The baseline characteristics of all patients were stratified according to the RDW tertiles. Categorical variables were described as frequencies and percentages, and continuous variables were described using mean, median, and interquartile range values. We used the chi-square test for categorical variables and the Kruskal–Wallis test for continuous variables to compare groups. We used Cox regression to determine whether RDW was independently associated with in-hospital mortality among critically ill patients with AMI, and the results are presented as hazard ratios (HRs) with 95% confidence intervals (CIs). The lower-level group was considered the reference group. In Model I, covariates were adjusted only for age, sex, and ethnicity. In model II, covariates were adjusted for age, sex, ethnicity, length of stay in the ICU, serum potassium, troponin T, WBC count, systolic blood pressure (SBP), diastolic blood pressure, heart rate, respiratory rate, oxygen saturation (SPO2), congestive heart failure, cardiac arrhythmias, peripheral vascular disease, other neurological diseases, liver disease, renal failure, SOFA, and Simplified Acute Physiology Score II. We generated receiver operating characteristic (ROC) curves to measure the sensitivity and specificity of RDW and calculated the area under the curve (AUC) to ascertain the quality of RDW as a predictor of in-hospital mortality in patients with AMI. Moreover, we determined the relationship between RDW and classic scoring systems (SOFA and SAPSII scores). The Kaplan–Meier method (log-rank test) was used to plot the survival curves. Finally, we used a generalized additive model to compare trends in RDW over time among survivors and nonsurvivors, with an adjustment for potential confounders. We computed the delta RDW value as follows: absolute delta RDW= the mean RDW value of the first week - the mean RDW value of the second week.[28]
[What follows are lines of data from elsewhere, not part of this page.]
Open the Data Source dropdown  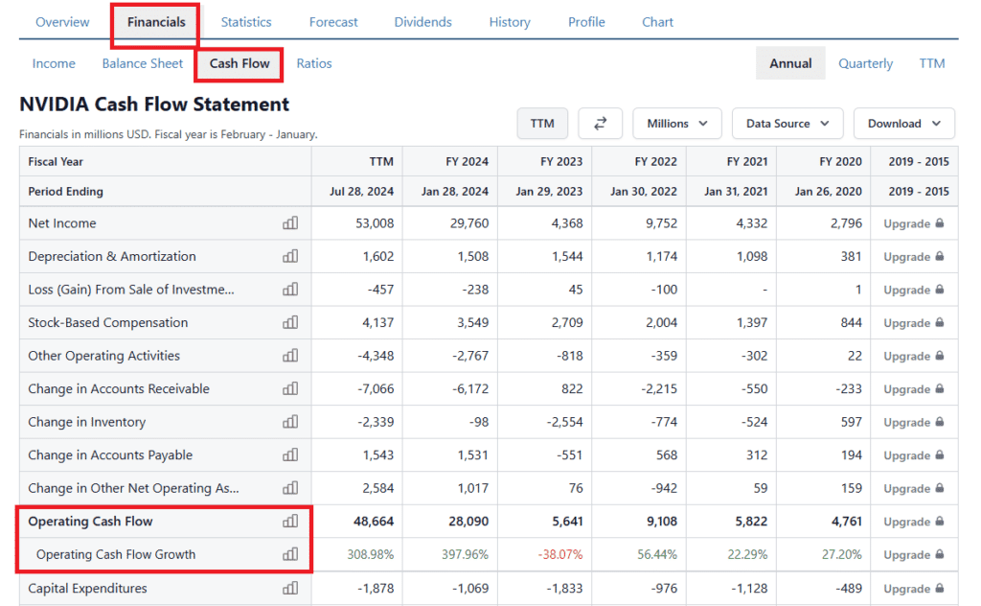[x=787, y=124]
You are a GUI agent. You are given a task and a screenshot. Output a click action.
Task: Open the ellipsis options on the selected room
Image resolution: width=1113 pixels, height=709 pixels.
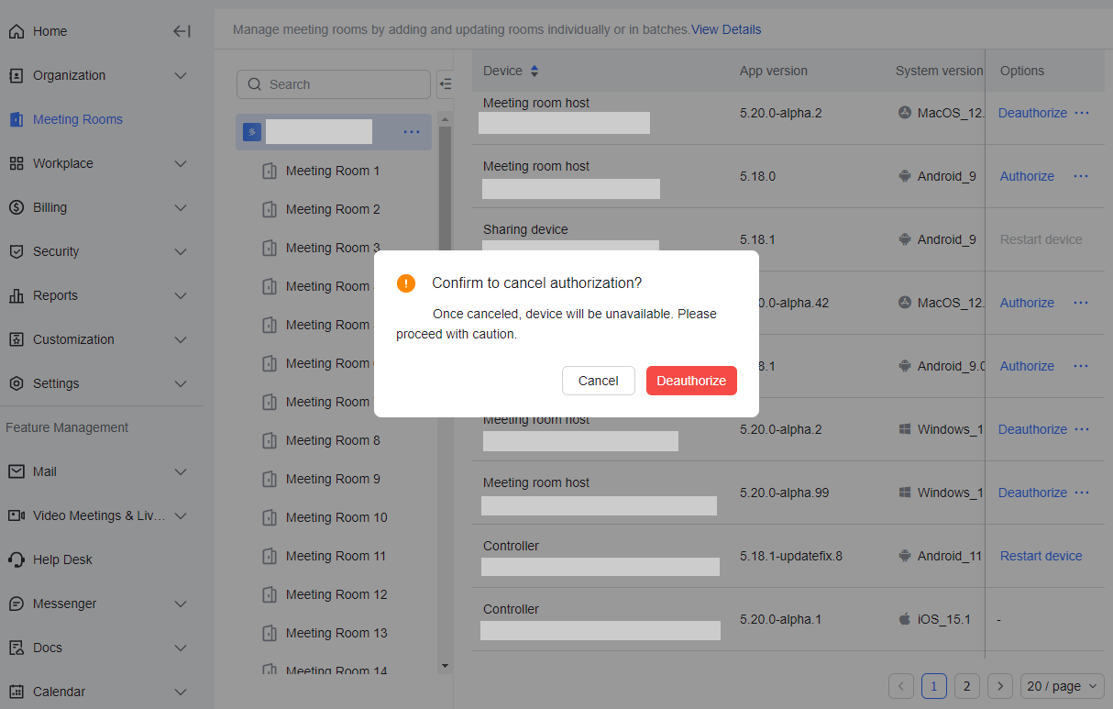pyautogui.click(x=412, y=131)
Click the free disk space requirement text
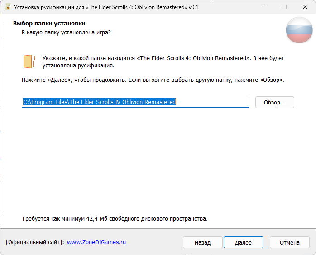Image resolution: width=316 pixels, height=255 pixels. point(115,219)
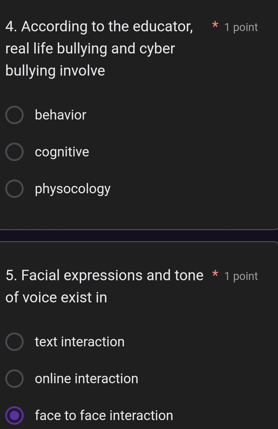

We conducted stratification analyses to investigate whether the effect of RDW differed across various subgroups, including age, sex, congestive heart failure, pulmonary circulation disease, peripheral vascular disease, cardiac arrhythmias, other neurological diseases, diabetes, hypertension, renal failure, and liver disease.

All data were analyzed using R software (version 3.42) and Empower Stats version 2.17.8 (http://www.empowerstats.com/cn/). Two-tailed probability values<5% were considered statistically significant, and all reported P values were 2-sided.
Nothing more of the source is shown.